This meta-analysis evaluated the effects of methylphenidate (MPH) on cognitive outcome and adverse events in adults with traumatic brain injuries (TBI). We searched PubMed, EMBASE, and PsycINFO for randomized controlled trials (RCTs) published before July 2019. Studies that compared the effects of MPH and placebos in adults with TBI were included. The primary outcome was cognitive function, while the secondary outcome was adverse events. Meta-regression and sensitivity analysis were conducted to evaluate heterogeneity. Seventeen RCTs were included for qualitative analysis, and ten RCTs were included for quantitative analysis. MPH significantly improved processing speed, measured by Choice Reaction Time (standardized mean difference (SMD): −0.806; 95% confidence interval (CI): −429 to −0.182, p
= 0.011) and Digit Symbol Coding Test (SMD: −0.653; 95% CI: −1.016 to −0.289, p
< 0.001).
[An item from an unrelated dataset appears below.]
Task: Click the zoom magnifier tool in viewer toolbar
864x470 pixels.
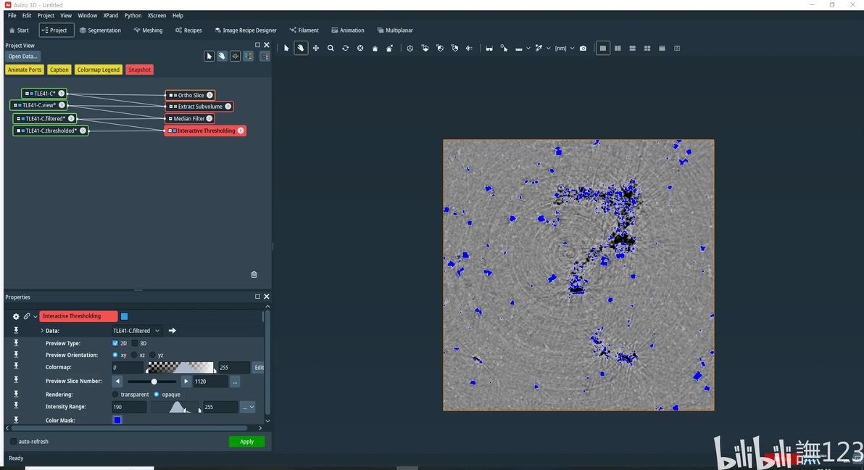Action: (x=331, y=49)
Meta-regression showed that the reaction time was inversely associated with the duration of MPH. MPH administration significantly increased heart rate (SMD: 0.553; 95% CI: 0.337 to 0.769, p
< 0.001), while systolic or diastolic blood pressure did not exhibit significant differences. Therefore, MPH elicited better processing speed in adults with TBI. However, MPH use could significantly increase heart rate. A larger study is required to evaluate the effect of dosage, age, or optimal timing on treatment of adults with TBI.